The method for preventing collapse of the anterior chamber of the eye during ophthalmic surgical procedures is described in U.S. Pat. No. 4,340,037 (Lewicky, Jul. 20, 1982). According to the method of Lewicky, a partial-thickness groove is made in the sclera or external coat of the eye and two sutures are pre-placed in this groove. A 22-gauge disposable needle is used to create a full-thickness corneal tract to the anterior chamber. The needle is withdrawn and a 23-gauge infusion terminal is inserted through the corneal tract. The infusion terminal is connected by a fluid line to a pump for infusion of a balanced salt solution by control of foot pedals by the surgeon.
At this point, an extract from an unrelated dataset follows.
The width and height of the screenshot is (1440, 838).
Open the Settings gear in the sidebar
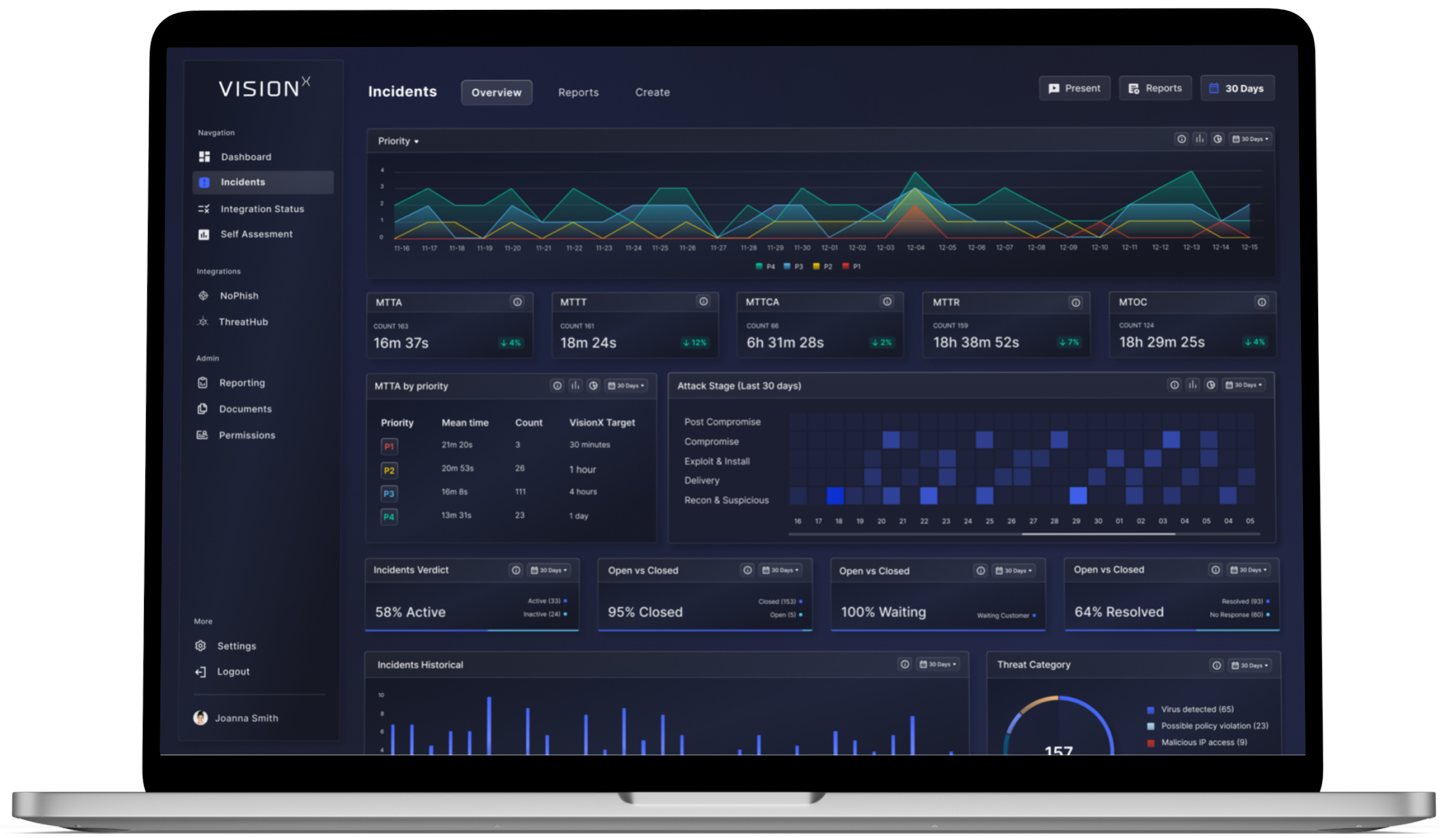click(200, 646)
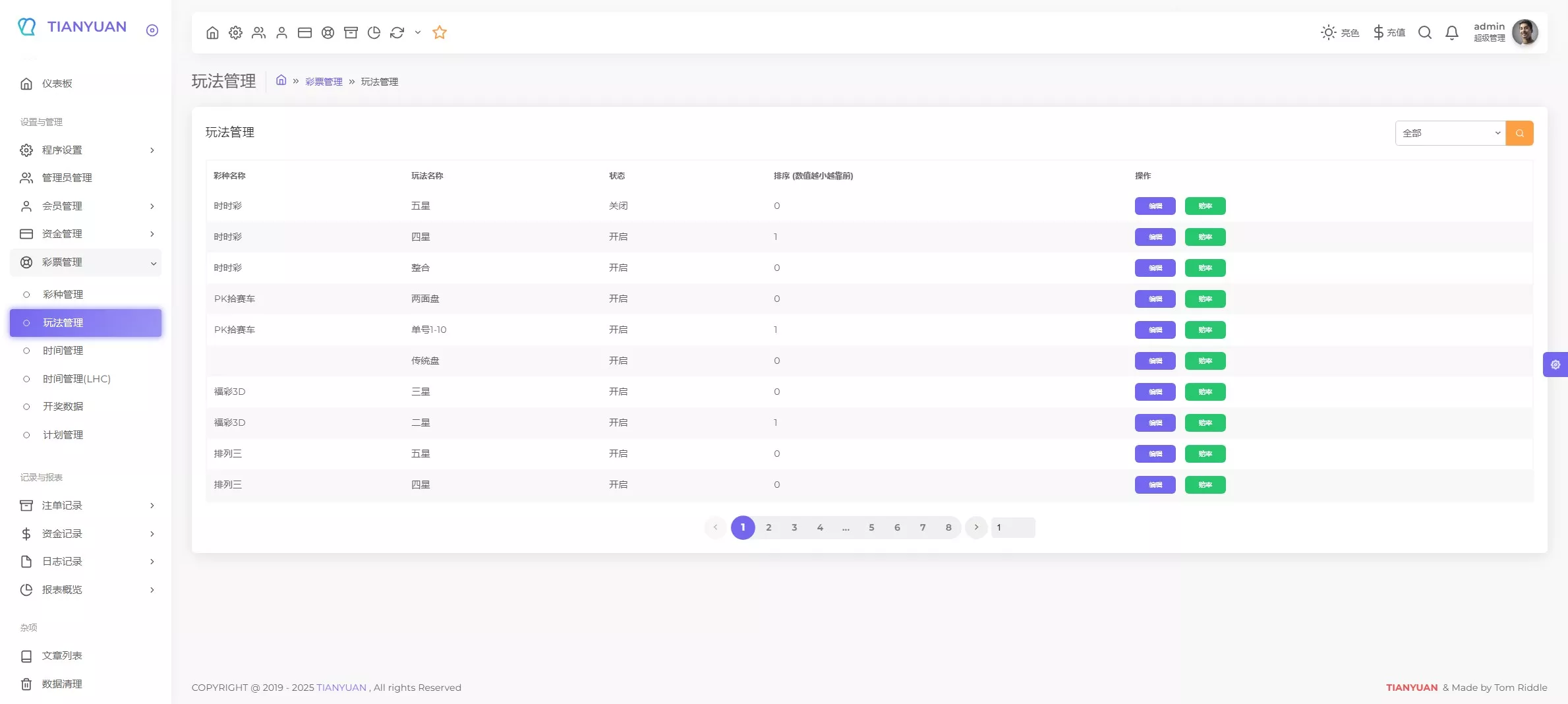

The present inventor has personal experience with the Lewicky infusion terminal and has found that the terminal stays in position well and reduces the back-flow around the terminal, but only if the terminal is tightly wedged into the entry wound. However, the present inventor has also found the terminal awkward to insert unless the stab wound is large. The size of the stab wound or incision is critical for application of Lewicky's terminal since the threads or rings and the shank are of a uniform outside diameter along the length of the terminal and because, as previously indicated, the cornea is a rigid structure. It will be appreciated by those skilled in the art that, if the stab wound is too small, insertion of the terminal is very difficult. If the stab wound if too large, the fit between the terminal and the wound is too loose to retain the terminal snugly. A loose fit between the wound and the terminal can result in back-flow of fluid out of the wound, particularly during infusion of fluids into the ocular chambers. Moreover, the terminal can be dislodged from the wound, in which case the surgical operation must be either interrupted or terminated.
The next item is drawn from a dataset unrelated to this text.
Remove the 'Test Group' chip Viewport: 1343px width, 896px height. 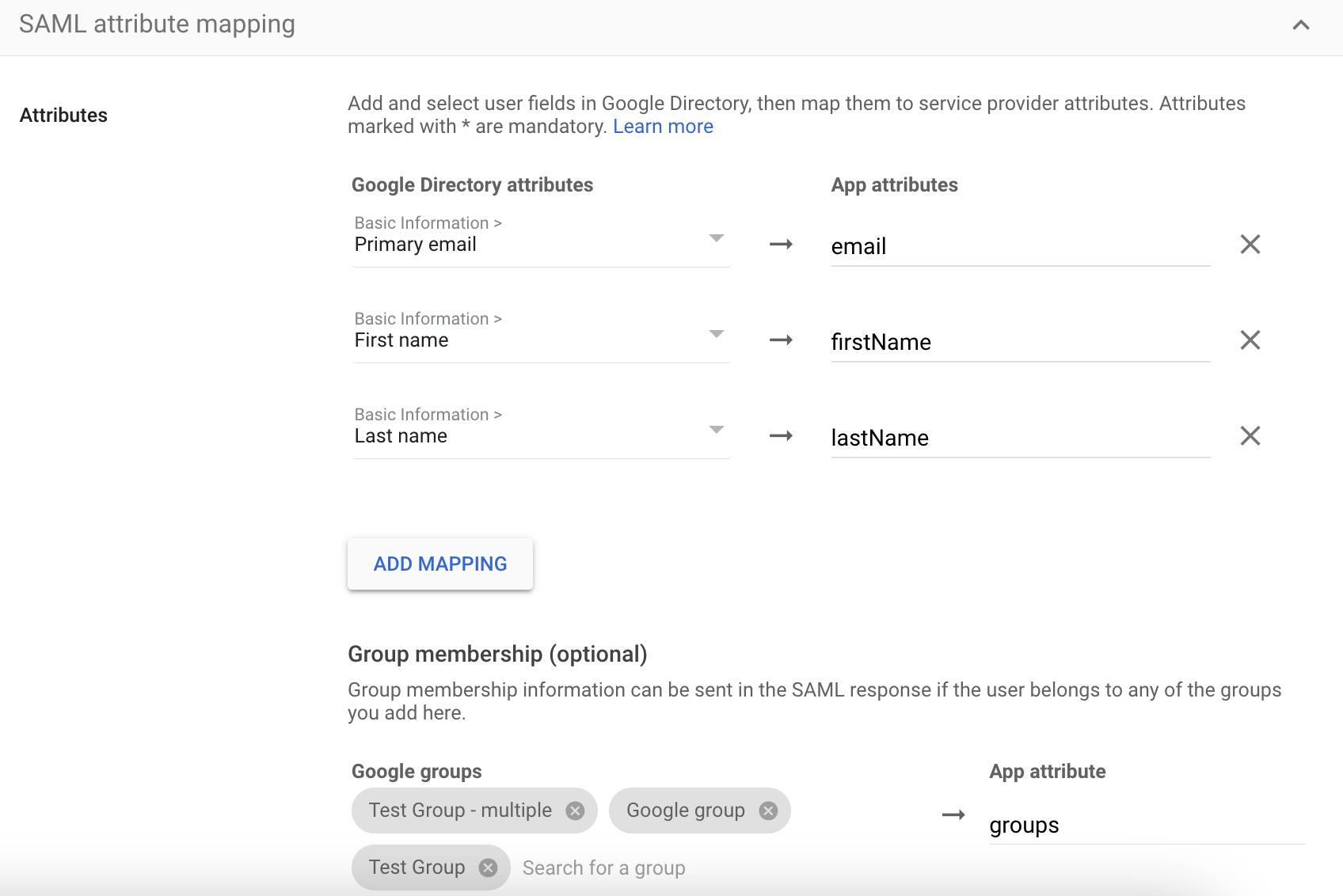click(489, 868)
In spite of the numerous advantages of using a chamber maintainer, as discussed above, few eye surgeons working in the anterior chamber routinely use one, relying instead on disposable viscoelastic agents to form the anterior chamber and to protect intraocular structures. However, these are expensive (adding many millions of dollars annually to the cost of cataract surgery alone in the United States) and they can block aspiration of anterior chamber fluid during ultrasonic fragmentation of the nucleus in cataract surgery resulting in severe wound burns. The viscoelastic agents are also very difficult to completely extract from the eye and can raise the post-operative intraocular pressure resulting in a transient but nevertheless potentially vision-damaging form of glaucoma.
The main reasons why surgeons eschew the use of a chamber maintainer are inconvenience and difficulty with their insertion and lack of confidence in their retention.
It is an object of the present invention to provide a cannula which will not become unintentionally dislodged once in position.
It is another object of the present invention to provide a cannula which is easily inserted and removed.
It is a further object of the present invention to eliminate the requirement for sutures to hold the cannula in position.